History & Film: Lust & Greed — Double Indemnity

by Bethany Latham

Femme fatale Phyllis Deitrichson (Barbara Stanwyck) and slick insurance salesman Walter Neff (Fred MacMurray) in 1944's Double Indemnity.

Femme fatale Phyllis Dietrichson (Barbara Stanwyck) and slick insurance salesman Walter Neff (Fred MacMurray) in 1944’s Double Indemnity.

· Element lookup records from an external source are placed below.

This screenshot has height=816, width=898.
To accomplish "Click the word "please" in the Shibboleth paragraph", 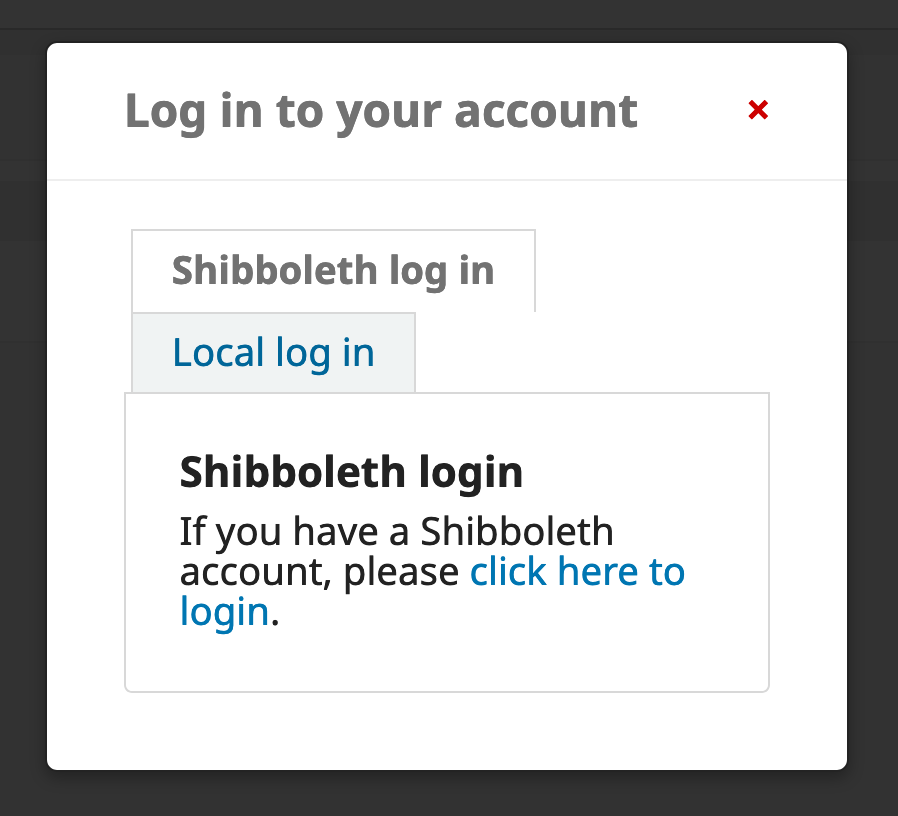I will (401, 573).

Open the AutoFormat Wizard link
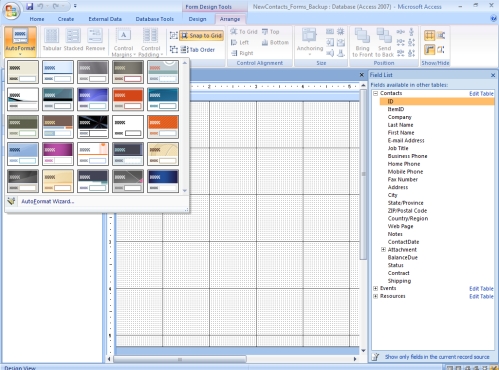tap(47, 201)
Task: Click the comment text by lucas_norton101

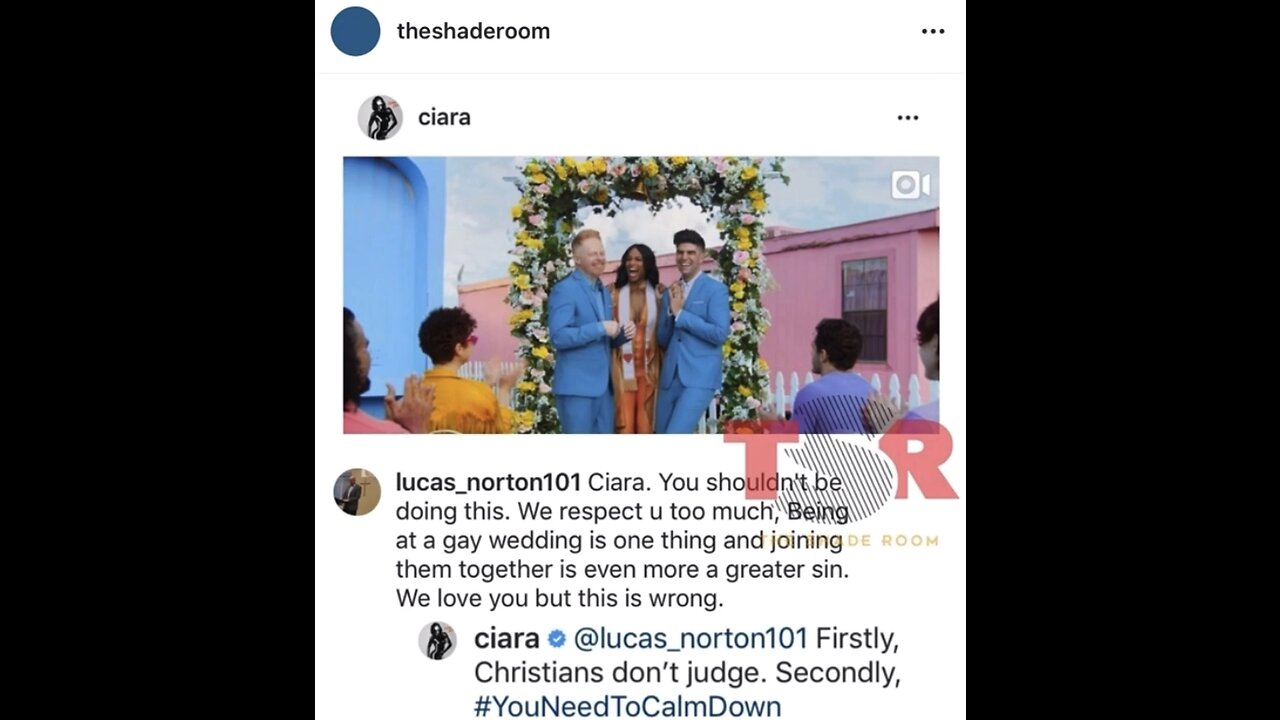Action: click(x=622, y=540)
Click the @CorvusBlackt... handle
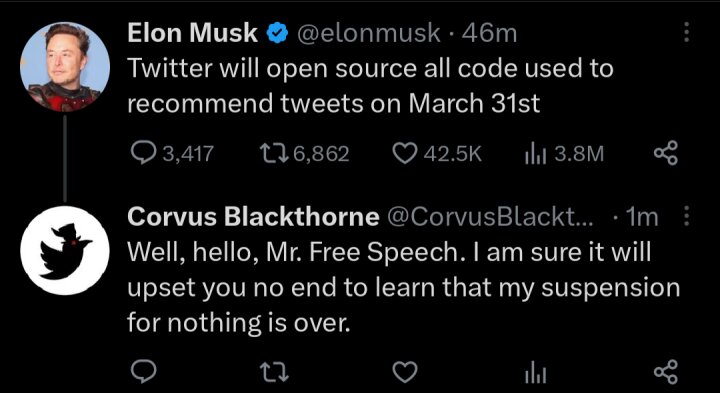 coord(490,217)
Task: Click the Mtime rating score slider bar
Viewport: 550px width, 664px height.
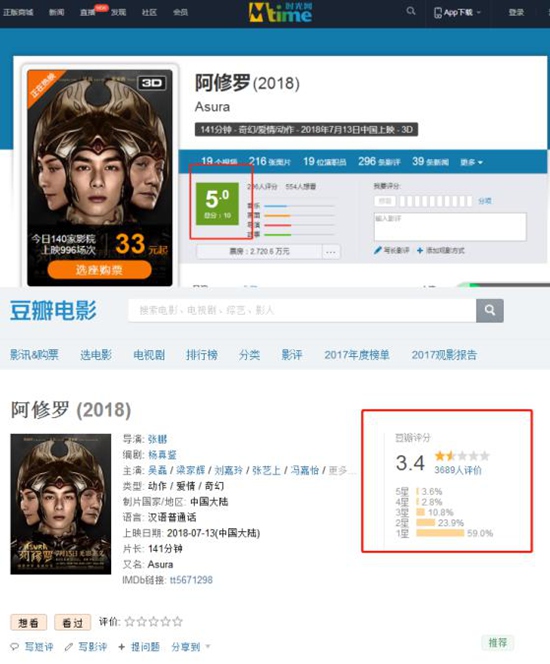Action: coord(436,201)
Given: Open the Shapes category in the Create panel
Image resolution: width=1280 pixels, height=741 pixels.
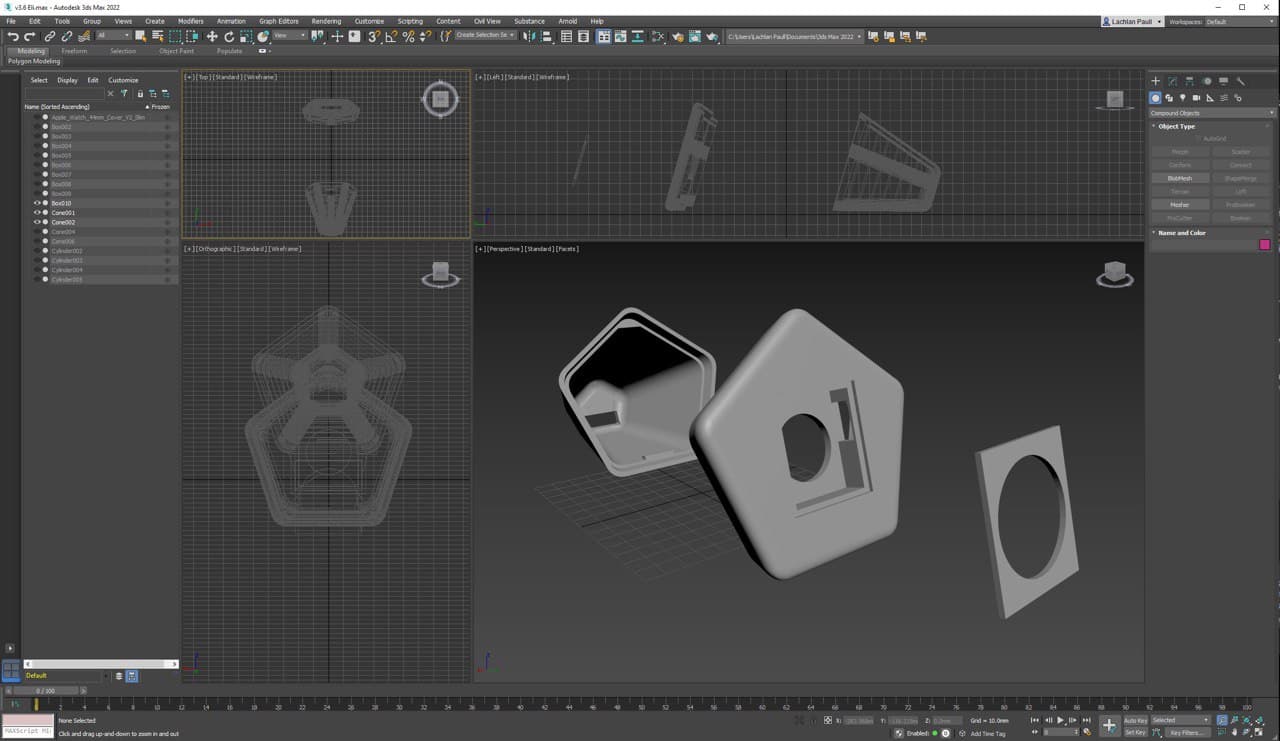Looking at the screenshot, I should pyautogui.click(x=1170, y=96).
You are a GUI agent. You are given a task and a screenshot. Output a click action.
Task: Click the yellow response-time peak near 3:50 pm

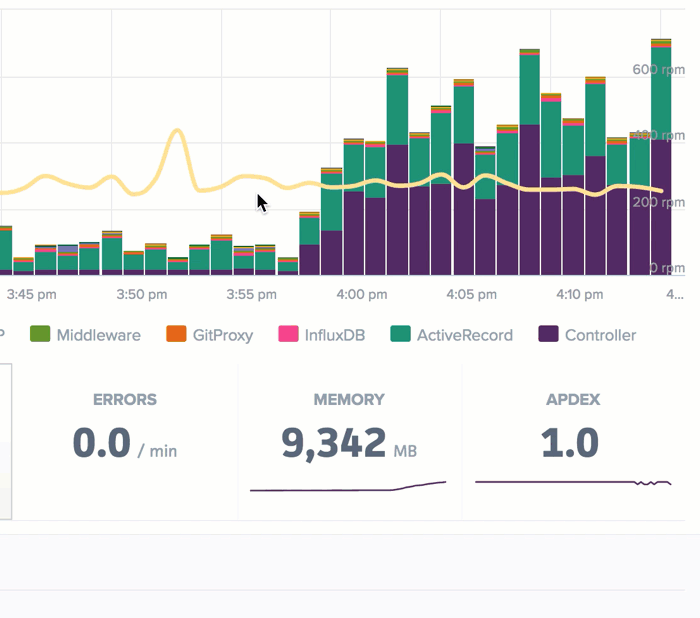pos(178,131)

When one speaks of film noir (“black film”), it’s a genre that conjures immediate associations – highly stylized American films from the 1930s to 1950s, black and white, dramatic lighting focusing on harsh contrasts between shadow and light, and dark, crime-driven plotlines populated by hard-boiled private eyes and femme fatales. These plotlines often end badly for the protagonists, and it’s a fateful sort of journey; the viewer knows where the road will end, it’s just a matter of the scenery on the way there. This genre finds its roots in the hard-boiled detective novels of the 1930s, the work of authors such as Dashiell Hammett and Raymond Chandler. But the genre quickly outgrew these roots, and even critics who specialize in film noir disagree on the essential elements a film must possess to be so designated. Some offerings often classified as noir have not a detective to be found, near domestic plotlines, were filmed in color, and even have a “happy ending” of sorts (e.g. Leave Her to Heaven, 1945). The genre has also exceeded its original temporal boundaries – newer offerings such as 1974’s Chinatown and a spate of noirs in the 2000s (e.g. The Black Dahlia, Hollywoodland, et al.) harken back to the golden age but have added modern conventions, giving rise to the term “neo-noir.” The genre has even, arguably, made its way into the future with such dystopian noir offerings as Blade Runner (1972). Essentially, defining noir is a matter of style and tone – the viewer knows it the instant she sees it.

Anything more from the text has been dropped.